◆ Work instruction ◆
With the pictures left out, reproduce exactly the lines from the one containing "Given: Click the" through the final line of the entries.
╭─ Recorded data
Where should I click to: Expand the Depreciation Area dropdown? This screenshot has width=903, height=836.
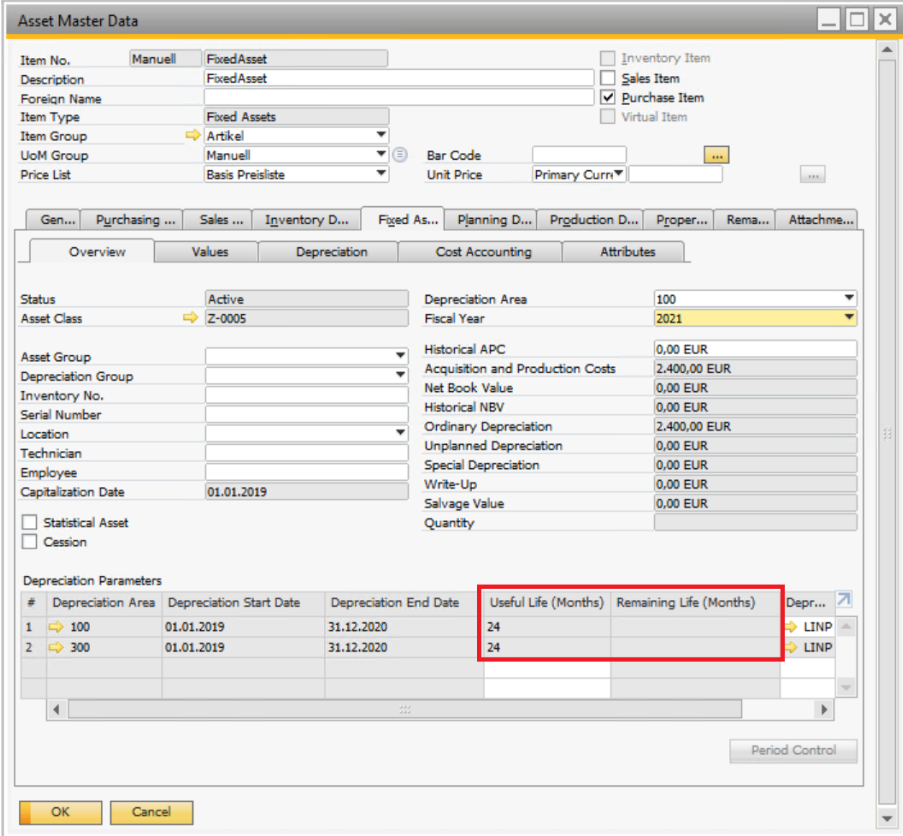pos(848,299)
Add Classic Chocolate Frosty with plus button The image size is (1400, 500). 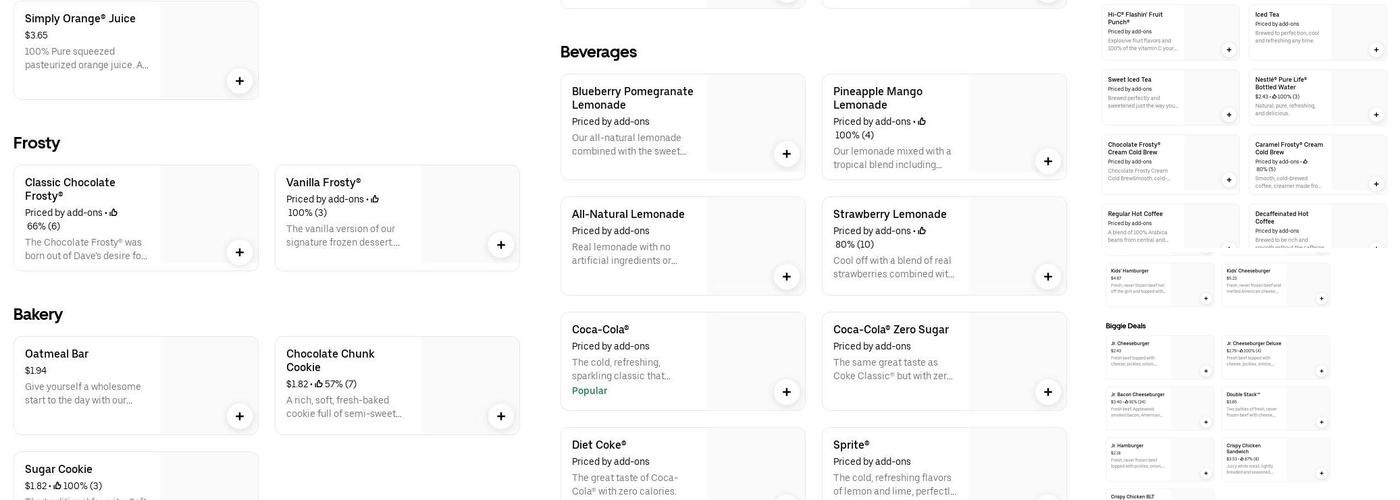pos(239,252)
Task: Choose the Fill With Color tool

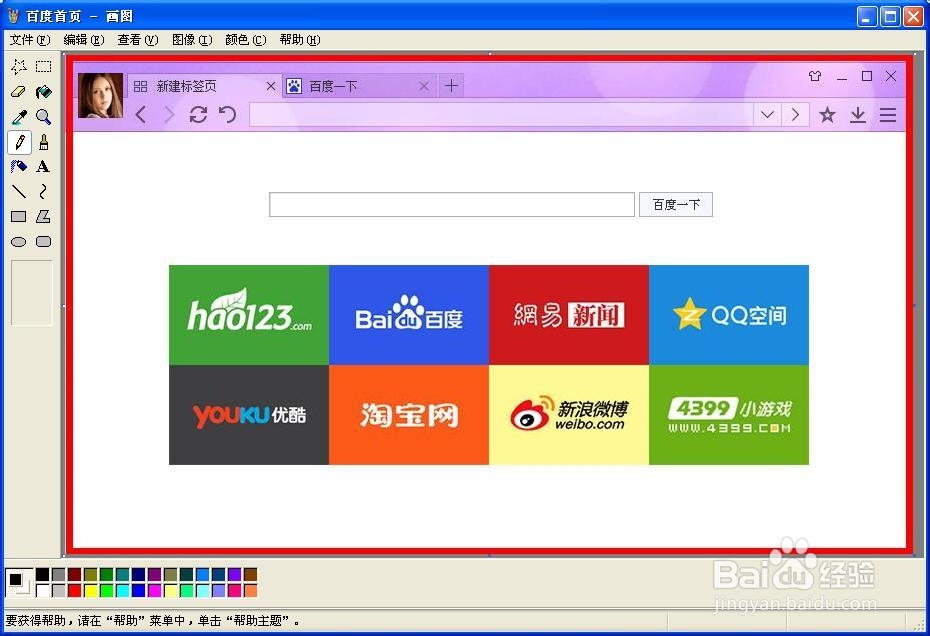Action: click(x=42, y=91)
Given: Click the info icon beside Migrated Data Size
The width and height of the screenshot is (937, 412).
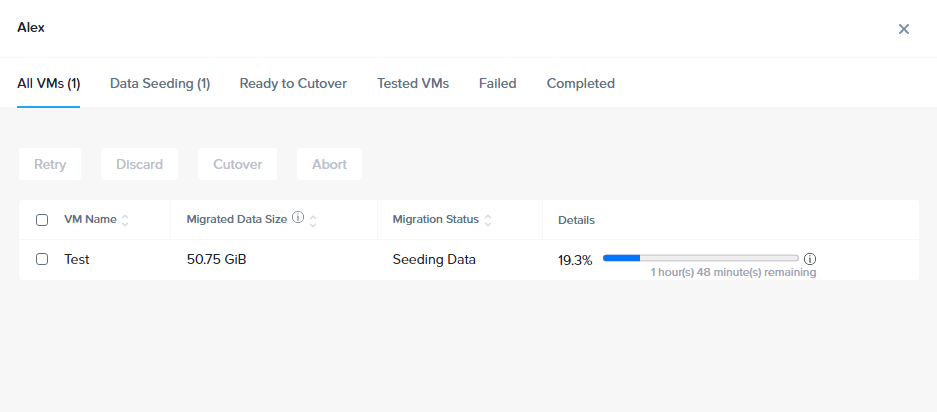Looking at the screenshot, I should [298, 218].
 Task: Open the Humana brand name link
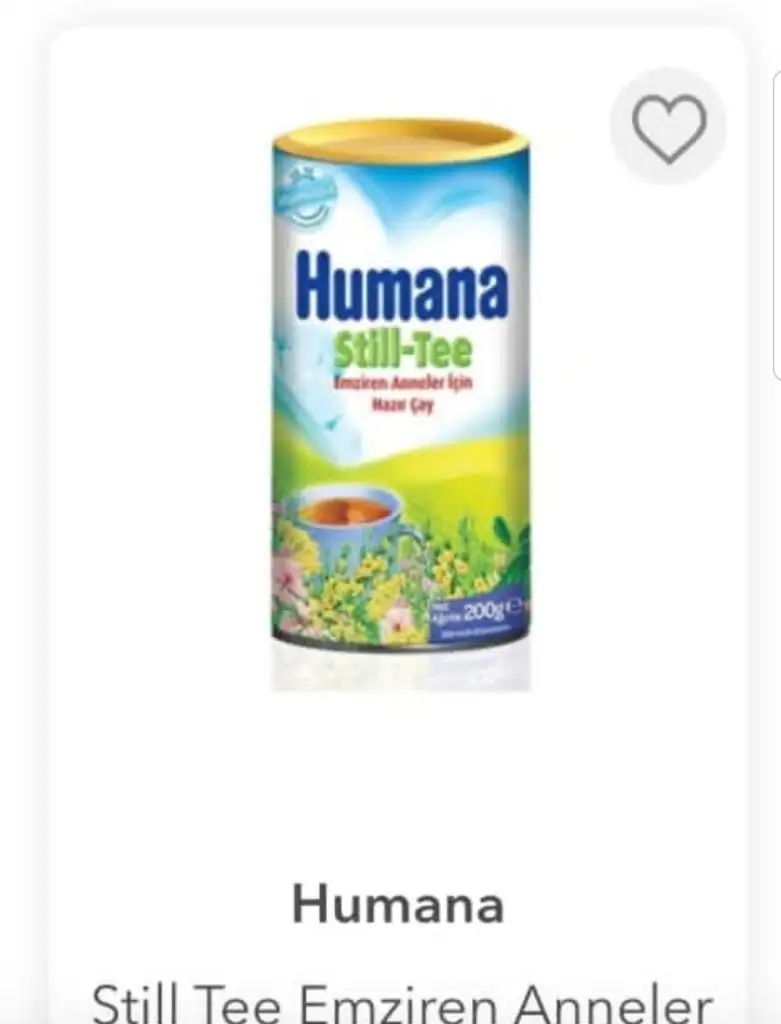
╰─
◆ Result of the exercise ◆
Given: Click the info icon beside Migrated Data Size
The width and height of the screenshot is (937, 412).
Looking at the screenshot, I should [298, 218].
 Task: Open the Humana brand name link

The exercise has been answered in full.